El hombre, aún con el susto en el pecho, agradeció con un movimiento de cabeza.
- No voy a entretenerlo, iré al grano y le seré franca. Ella me cuenta las historias que la gente expresa, sé que no debería, pero ella lo hace para hacer catarsis y me parece bien. Pero no he venido a contarle eso. Voy a tomar cartas en el asunto. Contra esta gente. Los que hacen tanto daño. No me pregunte cómo, ni cuando, si le voy a decir el por qué. Porque quiero que despertemos. Que abramos los ojos. Porque no lo hacen los jueces, no lo hacen los políticos, no lo hace la policía, no lo hace la gente de pie. Todos duermen. Algunos por intereses, otros por estúpidos y otros por miedo. Pero se acabó. Me escucha Wilkensen, se acabó. Y el primero será usted señor. Porque usted es de la peor clase, de los que se visten de cordero. De los que creen que la redención está en el arrepentimiento. Míreme Wilkensen, míreme bien. Ya no soy el varoncito de flequillito que iba a su clase de canto, al que tanto le gustaba darle clases particulares. Hasta la voz he tratado de cambiar para olvidar lo pasado. Pero no puedo Wilkensen, no puedo. Usted estará muy arrepentido, querrá ayudar a la gente, pero qué hay con el pasado, cómo nos hacemos cargo de lo que hemos hecho.
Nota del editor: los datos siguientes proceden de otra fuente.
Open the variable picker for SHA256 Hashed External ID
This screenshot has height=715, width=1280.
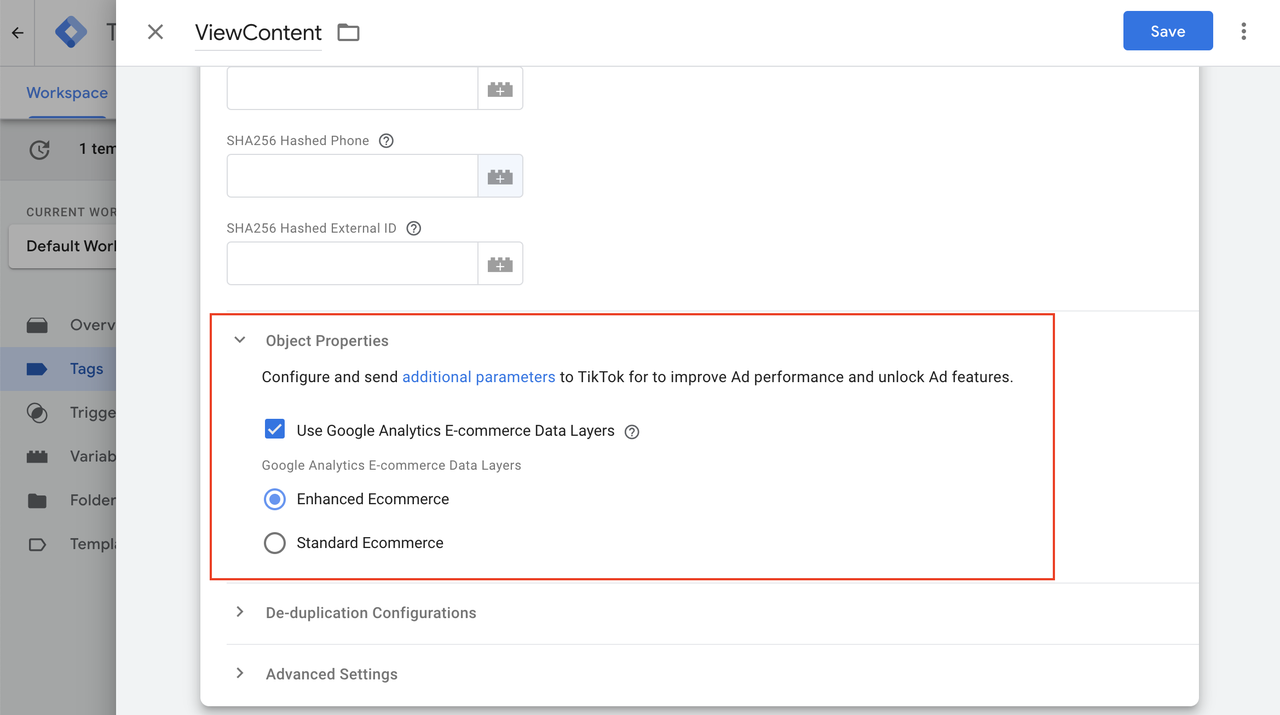(500, 263)

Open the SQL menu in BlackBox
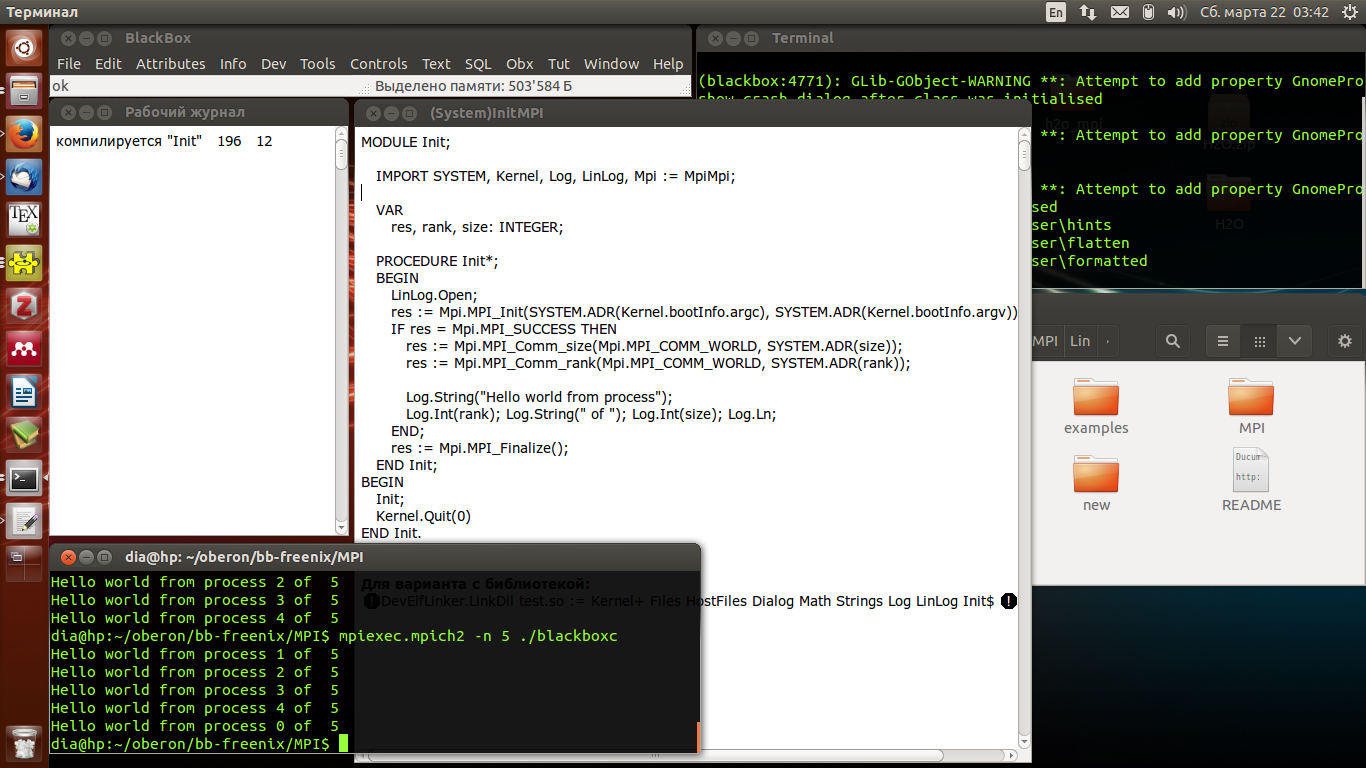pyautogui.click(x=478, y=64)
Si, todos nos podemos equivocar, es cierto. El tema está en tener la certeza de asumir las consecuencias. Yo pienso asumirlas. Por eso empiezo con usted, Wilkensen. Veremos cuándo y cómo termino.
A Wilkensen le estaba dando un infarto cuando el puñal lo alcanzó a la altura del corazón. El informe forense concluyó en que no hubo atisbo alguno de defenderse.

2 comentarios:

Miguel Barrios Payares dijo...

Si no se defendió, quizás esperaba el castigo.
Saludos.
Nos seguimos leyendo.

El Demiurgo de Hurlingham dijo...

O sea que trataba de ayudar a los demas para purgar su culpa.